Беда, беда, - зову я, выбегая,
Навстречу мне желанная беда, -
Убейте меня, что ли, дорогая.
Любовь вас не полюбит никогда.

Но и меня любовь уже не лечит,
а из угла прожорливо глядит.
Сама уже несчастью не перечит,
сама - несчастье, так она звучит:

звенит, звенит надсадною струною
и начинает в ухе звезденеть,
и голос свой примешивает к вою
не смерть, но равнодущие и смерть.

Но и под грохот этого дуплета
улавливает слух военный гром.
Безумная тогда выходит Грета,
и Брейгеля дрожит серебрый дом.

Но тихо, тихарями, мастерами
идем мы на работу. Город спит.
И родина народными руками
добротное убийство мастерит.

Как много дел бесчестных и опасных
мы делаем усердно по утрам,
и кое-как сколачиваем наспех
бессмертие свое по вечерам.

А неслуха не любит век железный -
служи или молчи. Не замолчу.
Отец мой давний, сын мой неизвестный,
меня уж нет... Но вот же я, звучу.

Август 1961


БЕЛЛА АХМАДУЛИНА

                  Мне Тифлис горбатый снится...
                  Осип Мандельштам

То снился он тебе, а ныне ты - ему.
И жизнь твоя теперь - Тифлиса сновиденье.
Поскольку город сей непостижим уму,
он нам при жизни дан в посмертные владенья.

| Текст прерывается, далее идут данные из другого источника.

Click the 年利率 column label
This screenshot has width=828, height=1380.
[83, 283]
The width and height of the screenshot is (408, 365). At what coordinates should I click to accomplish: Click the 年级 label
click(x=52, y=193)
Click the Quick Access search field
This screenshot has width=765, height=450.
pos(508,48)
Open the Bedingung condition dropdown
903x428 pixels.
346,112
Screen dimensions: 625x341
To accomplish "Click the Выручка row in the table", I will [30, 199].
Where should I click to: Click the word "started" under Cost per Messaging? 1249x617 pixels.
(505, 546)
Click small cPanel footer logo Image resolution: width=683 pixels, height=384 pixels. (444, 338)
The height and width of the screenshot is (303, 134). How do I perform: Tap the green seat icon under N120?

К нам родина щедра, чтоб голос отдыхал,
когда поет о ней. Перед дорогой дальней
нам все же дан привал, когда войдем в духан,
где чем душа светлей, тем пение печальней.

Клянусь тебе своей склоненной головой
и воздухом, что весь - душа Галактиона,
что город над Курой - все милосердней твой,
ты в нем не меньше есть, чем был во время оно.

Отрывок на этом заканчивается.